## [TEXT SEGMENT]
+ + + + + + +

Location: Food Quality LaboratoryTitle: Limitations of single kernel near-infrared hyperspectral imaging of soft wheat for milling quality Author
Submitted to: Biosystems Engineering
Publication Type: Peer Reviewed Journal
Publication Acceptance Date: 3/26/2013
Publication Date: 4/1/2013
Citation: Delwiche, S.R., Souza, E.J., Kim, M.S. 2013. Near-infrared hyperspectral imaging for milling quality of soft wheat. Biosystems Engineering. 115:260-273. Interpretive Summary: Wheat variety development in the United States involves several years of greenhouse and field evaluation, with testing for milling and baking quality occurring just before release. For soft wheat, which prevails in the eastern half of the continent, quality is typically assessed by a series of physical and chemical tests. Physical tests typically measure milling flour yield and softness equivalent (a gauge of how easily the endosperm detaches from the kernel upon milling). A common chemical test measures the amount of aqueous solution (of sucrose in our case) absorbed by flour and gives an indication of dough processing characteristics. Unfortunately, both physical and chemical testing procedures are labor intensive and equipment intensive. A relatively new technique called hyperspectral imaging (HSI) was studied as an alternative method for soft wheat quality evaluation. With HSI, both spectral and physical (shape, size, and texture) information are gathered simultaneously on a layer of non-touching kernels. In our study, conventional quality tests and HSI were performed on approximately 120 varieties of soft wheat. Five properties of kernel shape (area, length, width, volume, and slenderness), and three spectrally derived properties were examined for their correlations to flour yield, softness equivalent, and sucrose solvent retention capacity (SRC). HSI properties were most closely correlated to softness equivalent and just slightly correlated to flour yield and sucrose SRC. We conclude that although HSI may become a supplemental tool for wheat quality evaluation, it is doubtful that it can replace conventional methodology. Beneficiaries of this research include plant breeders and the wheat milling and baking industries.

+ + + + + + +

## [INPUT DATA]
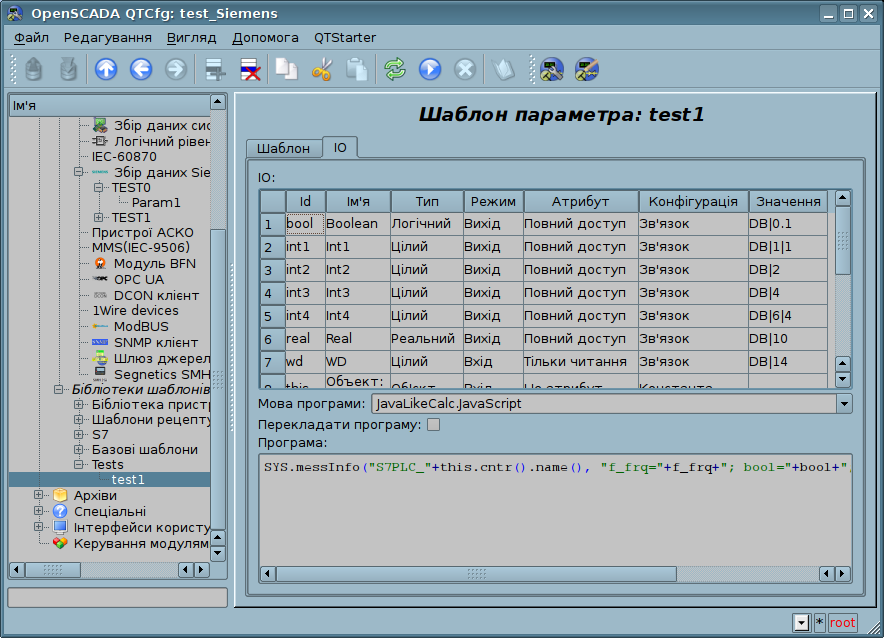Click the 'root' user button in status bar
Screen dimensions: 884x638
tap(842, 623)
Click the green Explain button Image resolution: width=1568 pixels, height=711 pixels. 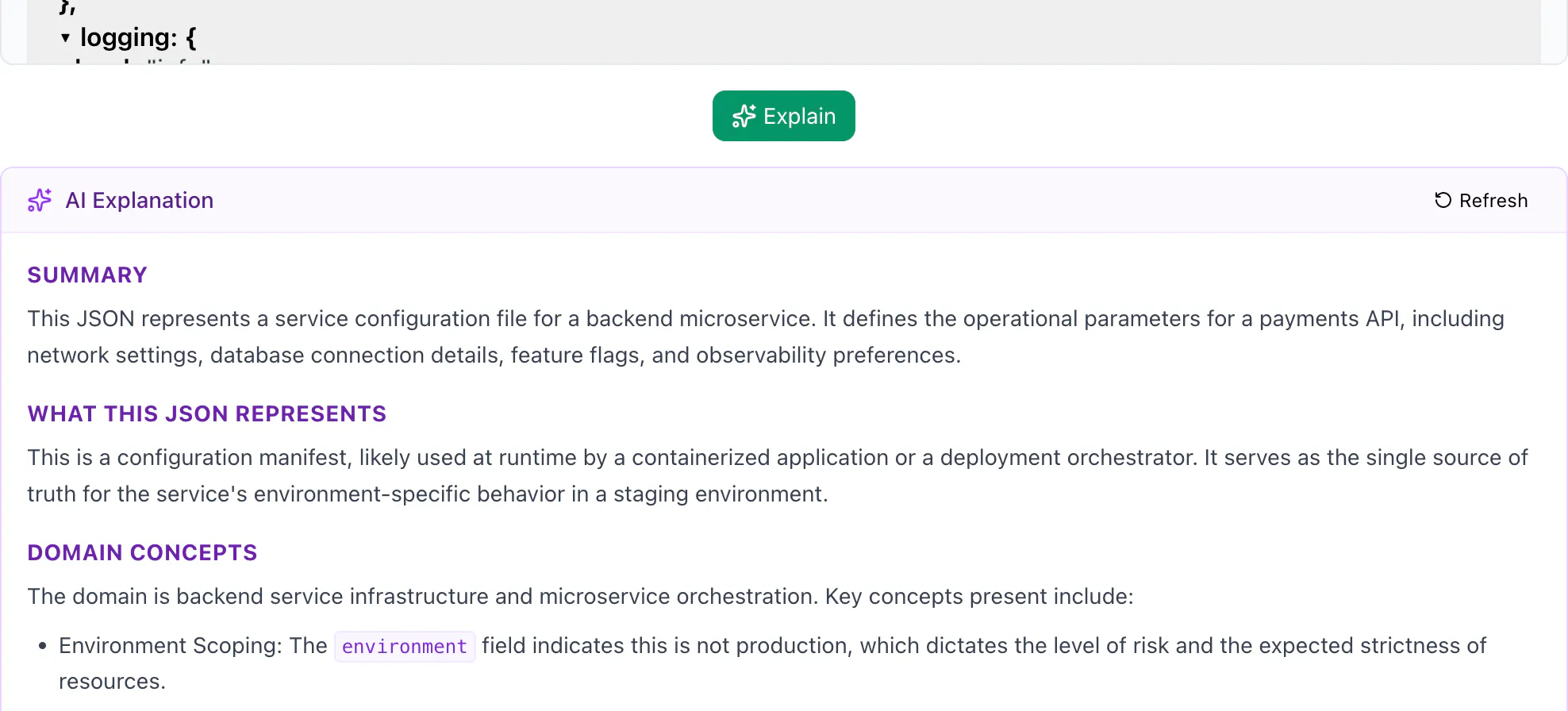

+ + + + + + +

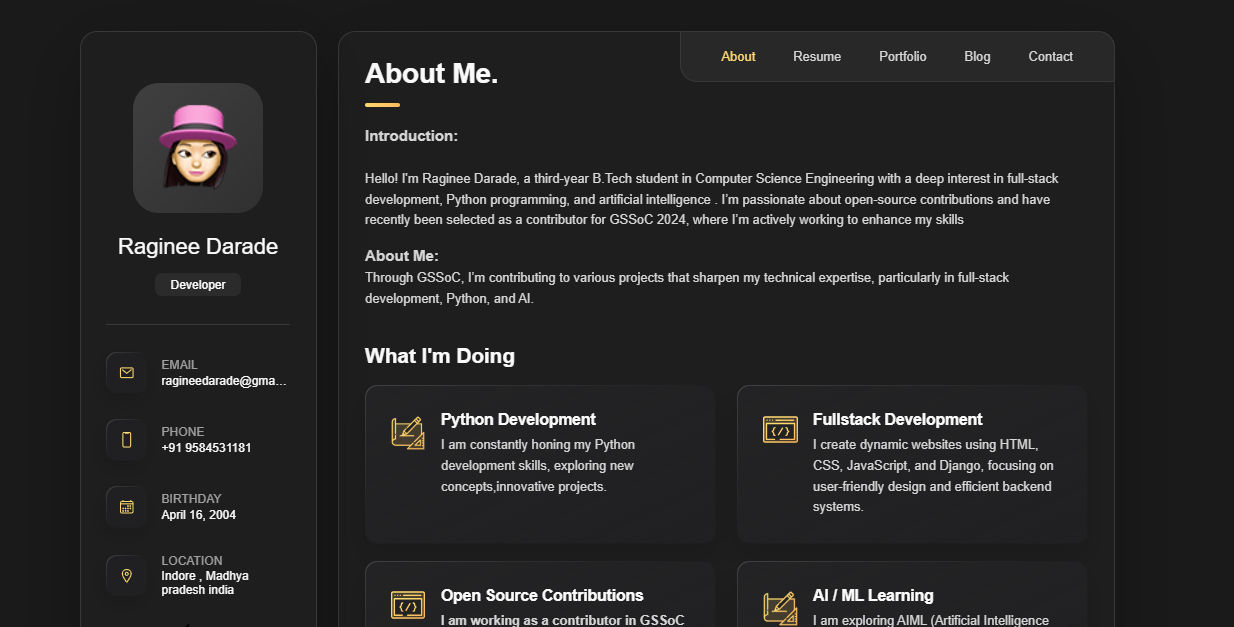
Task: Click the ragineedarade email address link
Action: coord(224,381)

+ + + + + + +

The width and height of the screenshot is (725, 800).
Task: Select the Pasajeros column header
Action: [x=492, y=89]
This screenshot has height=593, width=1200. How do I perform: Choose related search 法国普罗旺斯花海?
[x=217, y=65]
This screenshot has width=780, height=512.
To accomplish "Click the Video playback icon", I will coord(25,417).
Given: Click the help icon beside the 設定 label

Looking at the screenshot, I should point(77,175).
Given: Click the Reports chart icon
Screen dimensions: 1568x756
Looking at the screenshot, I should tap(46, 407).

+ + + + + + +

Can you continue the research summary on hyperspectral imaging of soft wheat kernels from where it stops?

## [ANSWER FOR THE TASK]
Technical Abstract: Soft wheat milling quality assessment typically begins in the later stages of wheat breeding programs and continues after cultivar release in commercial milling and processing operations. Performed as a combination of physical tests such as pilot scale milling for endosperm extraction efficiency and ash determination, and chemical tests such as solvent retention capacity for functionality evaluation, these evaluations are both equipment and labor intensive. Near-infrared (NIR) hyperspectral image analysis, a technique that is gaining interest in food and pharmaceutical inspection research, was explored as an alternative procedure for milling quality evaluation. Three quality properties were studied, flour yield (the weight fraction of flour to whole grain), softness equivalent (a gauge of how easily flour is released from the kernel during break), and sucrose solvent retention capacity (related to arabinoxylans, which influence water absorption during dough mixing) because of their high degree of heritability and influence on soft wheat quality. NIR hyperspectral (HS) reflectance images (1000-1700 nm) of non-touching kernels were collected on more than 120 pure cultivars or advanced lines of soft red and white wheat. Five morphological properties (area, elliptical eccentricity and major and minor axis lengths, and ellipsoidal volume) and three spectral properties (principal component scores 1 through 3) were exhaustively examined in multiple linear regression models for each quality property. Results indicated that softness equivalent exhibited the highest correlation with HS properties, while sucrose SRC had the lowest correlation. The combination of morphological and spectral properties produced better models than either property group alone. However, because of the inherent chemical and physical complexities of wheat, HS imaging will probably not be sufficient for replacing actual pilot milling procedures.